Охладел к нему и я. Сделав еще несколько попыток печатания «самодельным» способом своих виршей, я в конце концов нашел, что значительно продуктивнее было просто переписывать собственные «творения», чем практиковать изобретенный мною «доисторический» способ печатания. Но меня не оставляла еще мечта, что молчаливо и сиротливо как-то стоявший станок вновь соберет вокруг себя молодежь и, одухотворенный, заработает, наконец, «по-настоящему» и будет творить у нас те чудеса «свободного слова», о которых так много и так восторженно говорили у нас полгода тому назад… и – почем знать? – быть может, удостоюсь и я в будущем быть сопричастным этим чудесам. Признаться, я с особым нетерпением ждал теперь рождественских каникул, хотя и знал, что молодежь не всегда на них раньше приезжала. Ожидания мои отчасти сбылись, но результат оказался совсем неожиданным. Приехали только дядя Сергей и его неразлучный товарищ, тоже медик, мой бывший учитель. Оба они были люди «серьезные», деловитые, а потому обычно и более молчаливые. Теперь же их серьезная деловитость особенно бросалась в глаза. Прежнего воодушевления и оживления нашей атмосферы с их приездом, однако, не было и следа.

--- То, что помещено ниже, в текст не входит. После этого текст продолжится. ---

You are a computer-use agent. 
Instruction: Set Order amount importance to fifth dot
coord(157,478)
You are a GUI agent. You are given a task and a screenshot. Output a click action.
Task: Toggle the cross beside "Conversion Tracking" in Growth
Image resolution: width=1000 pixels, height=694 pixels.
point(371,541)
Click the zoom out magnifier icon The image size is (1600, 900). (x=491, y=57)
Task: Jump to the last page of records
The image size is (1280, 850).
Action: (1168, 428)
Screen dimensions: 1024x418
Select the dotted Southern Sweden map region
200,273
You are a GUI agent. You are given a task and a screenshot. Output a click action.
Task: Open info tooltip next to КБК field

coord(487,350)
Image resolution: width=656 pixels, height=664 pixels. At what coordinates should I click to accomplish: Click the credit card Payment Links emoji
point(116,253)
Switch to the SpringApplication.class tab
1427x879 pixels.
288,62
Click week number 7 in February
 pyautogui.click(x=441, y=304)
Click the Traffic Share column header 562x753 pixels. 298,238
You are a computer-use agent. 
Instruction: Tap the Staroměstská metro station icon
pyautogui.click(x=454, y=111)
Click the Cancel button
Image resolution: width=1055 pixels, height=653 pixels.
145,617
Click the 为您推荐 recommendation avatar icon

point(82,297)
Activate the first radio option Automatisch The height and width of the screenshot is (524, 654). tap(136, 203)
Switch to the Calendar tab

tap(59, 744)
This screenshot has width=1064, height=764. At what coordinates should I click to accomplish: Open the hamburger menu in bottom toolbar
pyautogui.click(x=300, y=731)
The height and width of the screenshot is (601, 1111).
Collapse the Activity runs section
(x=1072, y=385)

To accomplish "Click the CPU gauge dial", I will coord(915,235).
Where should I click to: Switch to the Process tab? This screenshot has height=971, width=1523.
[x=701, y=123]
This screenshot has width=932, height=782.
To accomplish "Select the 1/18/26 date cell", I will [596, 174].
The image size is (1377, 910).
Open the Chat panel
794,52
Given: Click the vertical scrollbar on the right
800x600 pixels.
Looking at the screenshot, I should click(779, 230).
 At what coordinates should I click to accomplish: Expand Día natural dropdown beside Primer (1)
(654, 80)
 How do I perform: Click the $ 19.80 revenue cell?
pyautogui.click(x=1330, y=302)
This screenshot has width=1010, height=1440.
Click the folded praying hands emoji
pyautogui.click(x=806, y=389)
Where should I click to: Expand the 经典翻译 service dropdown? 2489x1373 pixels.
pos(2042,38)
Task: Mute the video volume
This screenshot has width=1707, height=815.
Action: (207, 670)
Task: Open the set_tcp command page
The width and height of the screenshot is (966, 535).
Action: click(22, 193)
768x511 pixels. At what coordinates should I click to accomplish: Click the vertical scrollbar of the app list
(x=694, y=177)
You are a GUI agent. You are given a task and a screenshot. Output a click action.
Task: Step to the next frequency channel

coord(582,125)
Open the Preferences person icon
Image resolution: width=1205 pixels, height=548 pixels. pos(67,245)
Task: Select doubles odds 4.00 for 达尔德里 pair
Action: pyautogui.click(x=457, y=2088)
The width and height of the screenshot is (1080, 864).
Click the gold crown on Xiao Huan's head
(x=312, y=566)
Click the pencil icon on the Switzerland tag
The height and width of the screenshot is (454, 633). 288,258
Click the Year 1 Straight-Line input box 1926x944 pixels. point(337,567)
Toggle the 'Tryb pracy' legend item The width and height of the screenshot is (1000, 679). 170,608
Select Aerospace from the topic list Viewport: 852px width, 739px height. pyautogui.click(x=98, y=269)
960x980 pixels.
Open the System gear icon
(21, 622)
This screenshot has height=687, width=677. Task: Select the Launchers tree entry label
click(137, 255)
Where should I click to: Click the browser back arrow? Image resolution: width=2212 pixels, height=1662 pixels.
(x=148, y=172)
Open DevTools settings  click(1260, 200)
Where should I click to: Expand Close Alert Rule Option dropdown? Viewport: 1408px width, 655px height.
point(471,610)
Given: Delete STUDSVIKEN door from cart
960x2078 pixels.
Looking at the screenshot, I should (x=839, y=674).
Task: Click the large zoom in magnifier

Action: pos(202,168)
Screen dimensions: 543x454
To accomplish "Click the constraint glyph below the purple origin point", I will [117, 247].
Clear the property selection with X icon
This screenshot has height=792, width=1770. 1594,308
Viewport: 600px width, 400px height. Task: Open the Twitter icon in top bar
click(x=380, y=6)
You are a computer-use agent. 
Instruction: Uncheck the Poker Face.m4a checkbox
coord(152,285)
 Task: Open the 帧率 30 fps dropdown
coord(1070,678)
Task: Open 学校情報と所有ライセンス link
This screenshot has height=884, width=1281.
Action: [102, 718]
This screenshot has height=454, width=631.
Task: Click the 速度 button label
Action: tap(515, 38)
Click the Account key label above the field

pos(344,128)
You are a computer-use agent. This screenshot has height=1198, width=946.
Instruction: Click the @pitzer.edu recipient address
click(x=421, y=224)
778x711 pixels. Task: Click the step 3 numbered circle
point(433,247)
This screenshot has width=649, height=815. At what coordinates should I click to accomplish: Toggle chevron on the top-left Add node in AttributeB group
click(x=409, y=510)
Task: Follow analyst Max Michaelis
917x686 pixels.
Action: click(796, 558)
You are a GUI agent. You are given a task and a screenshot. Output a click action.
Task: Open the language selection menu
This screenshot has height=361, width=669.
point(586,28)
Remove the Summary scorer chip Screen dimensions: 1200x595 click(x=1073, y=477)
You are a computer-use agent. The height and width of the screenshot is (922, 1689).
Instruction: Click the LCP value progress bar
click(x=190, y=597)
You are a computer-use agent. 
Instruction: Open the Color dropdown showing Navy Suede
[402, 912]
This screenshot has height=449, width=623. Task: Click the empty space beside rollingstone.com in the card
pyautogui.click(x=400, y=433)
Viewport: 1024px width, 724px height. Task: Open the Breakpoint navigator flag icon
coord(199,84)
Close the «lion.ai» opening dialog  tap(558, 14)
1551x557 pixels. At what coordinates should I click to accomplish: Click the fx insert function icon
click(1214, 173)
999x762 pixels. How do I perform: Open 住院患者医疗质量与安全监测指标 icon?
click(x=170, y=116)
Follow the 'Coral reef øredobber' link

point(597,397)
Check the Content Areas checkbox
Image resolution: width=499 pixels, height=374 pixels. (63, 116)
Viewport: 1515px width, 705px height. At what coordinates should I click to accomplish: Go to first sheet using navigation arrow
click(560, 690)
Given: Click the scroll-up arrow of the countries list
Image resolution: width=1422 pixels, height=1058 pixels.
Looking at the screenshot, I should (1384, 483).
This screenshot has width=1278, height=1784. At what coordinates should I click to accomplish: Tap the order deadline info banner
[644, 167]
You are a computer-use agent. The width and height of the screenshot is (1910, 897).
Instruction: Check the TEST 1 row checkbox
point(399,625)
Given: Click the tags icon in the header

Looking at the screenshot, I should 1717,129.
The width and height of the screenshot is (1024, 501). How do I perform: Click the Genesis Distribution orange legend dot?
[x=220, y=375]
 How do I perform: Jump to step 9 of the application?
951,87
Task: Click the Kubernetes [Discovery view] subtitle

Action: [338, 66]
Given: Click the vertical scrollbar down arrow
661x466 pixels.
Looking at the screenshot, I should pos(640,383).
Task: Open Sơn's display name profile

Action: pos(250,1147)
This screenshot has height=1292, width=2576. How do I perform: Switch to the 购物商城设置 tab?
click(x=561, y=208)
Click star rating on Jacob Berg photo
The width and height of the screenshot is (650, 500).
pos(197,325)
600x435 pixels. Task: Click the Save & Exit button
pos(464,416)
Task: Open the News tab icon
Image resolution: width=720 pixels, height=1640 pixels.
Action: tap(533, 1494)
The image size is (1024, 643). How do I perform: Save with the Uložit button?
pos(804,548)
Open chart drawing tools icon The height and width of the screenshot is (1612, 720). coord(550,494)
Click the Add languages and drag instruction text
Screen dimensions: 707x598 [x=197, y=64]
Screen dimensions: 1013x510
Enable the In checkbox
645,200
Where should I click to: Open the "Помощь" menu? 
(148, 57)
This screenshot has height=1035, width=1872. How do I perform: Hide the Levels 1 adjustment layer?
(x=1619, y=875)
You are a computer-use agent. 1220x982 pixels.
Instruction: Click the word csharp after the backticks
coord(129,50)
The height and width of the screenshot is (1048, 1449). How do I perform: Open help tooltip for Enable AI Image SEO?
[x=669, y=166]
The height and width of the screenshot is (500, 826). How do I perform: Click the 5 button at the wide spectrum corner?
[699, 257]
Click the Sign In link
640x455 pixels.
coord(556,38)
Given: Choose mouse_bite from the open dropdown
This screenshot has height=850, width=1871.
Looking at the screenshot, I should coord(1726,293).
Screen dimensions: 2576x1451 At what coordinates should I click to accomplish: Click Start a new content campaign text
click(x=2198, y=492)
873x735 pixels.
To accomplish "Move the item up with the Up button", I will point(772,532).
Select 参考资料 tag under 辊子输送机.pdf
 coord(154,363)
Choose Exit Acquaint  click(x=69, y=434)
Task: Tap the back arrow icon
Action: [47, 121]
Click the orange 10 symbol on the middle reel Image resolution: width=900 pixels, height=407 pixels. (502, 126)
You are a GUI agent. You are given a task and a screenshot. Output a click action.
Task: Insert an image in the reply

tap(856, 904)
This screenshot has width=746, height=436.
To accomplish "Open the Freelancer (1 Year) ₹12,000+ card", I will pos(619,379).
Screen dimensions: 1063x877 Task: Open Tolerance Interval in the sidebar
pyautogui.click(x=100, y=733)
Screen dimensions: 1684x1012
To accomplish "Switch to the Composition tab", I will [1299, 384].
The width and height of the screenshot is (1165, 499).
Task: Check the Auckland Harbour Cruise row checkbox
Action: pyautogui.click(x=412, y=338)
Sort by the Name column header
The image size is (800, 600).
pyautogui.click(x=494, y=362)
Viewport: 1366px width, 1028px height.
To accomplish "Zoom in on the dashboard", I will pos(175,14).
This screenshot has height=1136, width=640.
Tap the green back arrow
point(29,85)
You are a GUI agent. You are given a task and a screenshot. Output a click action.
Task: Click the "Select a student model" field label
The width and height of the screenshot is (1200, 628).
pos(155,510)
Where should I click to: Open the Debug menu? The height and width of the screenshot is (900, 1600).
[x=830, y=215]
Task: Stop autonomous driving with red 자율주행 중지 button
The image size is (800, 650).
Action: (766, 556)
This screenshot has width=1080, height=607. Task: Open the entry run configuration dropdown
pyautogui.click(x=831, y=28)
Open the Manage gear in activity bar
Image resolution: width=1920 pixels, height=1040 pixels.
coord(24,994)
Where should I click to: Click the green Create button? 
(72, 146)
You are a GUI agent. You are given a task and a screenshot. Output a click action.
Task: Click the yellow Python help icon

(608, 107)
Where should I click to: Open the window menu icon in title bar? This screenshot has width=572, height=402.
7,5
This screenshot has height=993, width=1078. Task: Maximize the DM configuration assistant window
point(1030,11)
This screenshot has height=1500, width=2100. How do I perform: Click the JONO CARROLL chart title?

   Пробыв у нас в доме почти безвыходно два первых праздника, они однажды вечером вдруг принялись усердно разбирать и запаковывать станок со всеми принадлежностями. Повидимому, они занимались этой операцией до поздней ночи, и я заснул, не дождавшись ее конца. На рассвете я только сквозь сон смутно слышал звякавшие бубенцы у наших окон, а когда встал, то уже не было ни дяди с товарищем, ни «чуда» со всеми его аксессуарами.
   Я был не столько изумлен этим исчезновением, сколько удручен каким-то зловещим запустением, которое с тех пор водворилось в нашем зальце. Вероятно, я расспрашивал отца, куда все девалось, но уже не помню, что он мне отвечал: наверное, он отделался от моих расспросов какими-нибудь неопределенными намеками. Сам он был расстроен, нервен и хмур и целый день вместе с нами и прислугой убирал сор, оставшийся после уборки станка, и все, что могло напоминать о его существовании у нас. А вечером я случайно увидал, как в нарочно затопленной в кухне русской печи отец самолично сжигал все это с последними остатками поломанного и неразобранного шрифта. Все это предвещало мало хорошего.
   Так печально закончилась первая попытка насаждения в нашей провинции свободного и независимого слова… и – увы! – уже было не за горами начало крушения и того «нового храма», который был у нас воздвигнут усилиями «преображенных людей».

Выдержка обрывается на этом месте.